Paul is cleverly self-deprecating as he ironically states that he’s glad he only baptized a couple of Corinthians “so that no one can say that you were baptized in my name.” (15) —which would create an even greater problem. Paul is making it crystal clear that we should not confuse the messenger with the message “so that the cross of Christ might not be emptied of its power.” (17)

Unfortunately, the church today is chockablock with celebrity preachers like Joel Osteen, Benny Hinn, and Creflo Dollar who have allowed their personalities to overshadow the message of Christ. Leaders are human and unlike Jesus, most of them don’t mind the popularity.

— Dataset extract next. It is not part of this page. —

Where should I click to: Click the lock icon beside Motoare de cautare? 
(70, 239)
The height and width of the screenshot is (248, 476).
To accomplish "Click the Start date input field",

With this chastisement about confusing messengers with message ringing in the ears of the Corinthians, Paul turns to the nature of the message itself. Its key aspect is that the message of the cross and the risen Christ is that it “is foolishness to those who are perishing, but to us who are being saved it is the power of God.” (18) In other words, it is a confounding stupidity to those who do not believe—and a lot of the people, who persist in treating God as a myth embraced only by stupid, weak people, continue to post on my Facebook feed.

As Paul famously notes, God’s wisdom is viewed as foolishness by the world, but the converse is also true: “Has not God made foolish the wisdom of the world?” (20) I have a feeling Paul will have more to say about this matter.

Psalm 49:1–14; Job 15,16; Romans 16:8–20

Psalm 49:1–14: This psalm sounds like it wandered away from the book of Proverbs as it dispenses the pithy epigrams that characterize that book. The poet states quite simply that he is wise and is about to dispense some much-needed wisdom upon his listeners:
My mouth speaks wisdom,
my heart’s utterance, understanding.” (4)

But, happily, this is a psalm so there’s musical accompaniment:
“I incline my ear to a saying,
I take up with the lyre my theme.” (5)

In a note that seems appropriate to these fraught times, he asserts that his environment, surrounded in evil as it is, does not intimidate him:
Why should I fear in evil days,
when crime comes round me at my heels?” (6)

Then, in an observations we would do well to shout from the rooftops here in Ygnacio Valley, comes the wisdom, specifically about the limitations of wealth:
“Who trust in their wealth
and boast of their great riches—
yet they surely will redeem no man,
will not give to God his ransom.” (7,8)

Wealth cannot bring immortality, although many try by leaving their names on buildings or bequeathing vast art collections. But as our psalmist observes, it’s all an empty gesture:
To redeem their lives is too dear,
and one comes to an end forever.
Will he yet live forever?
Will he not see the Pit?” (9,10)

Nor is there immortality in wisdom itself. Death is the great equalizer and the money goes to the heirs:
For he sees the wise die,
both the fool and the stupid man perish,
and they abandon to others their wealth.” (11)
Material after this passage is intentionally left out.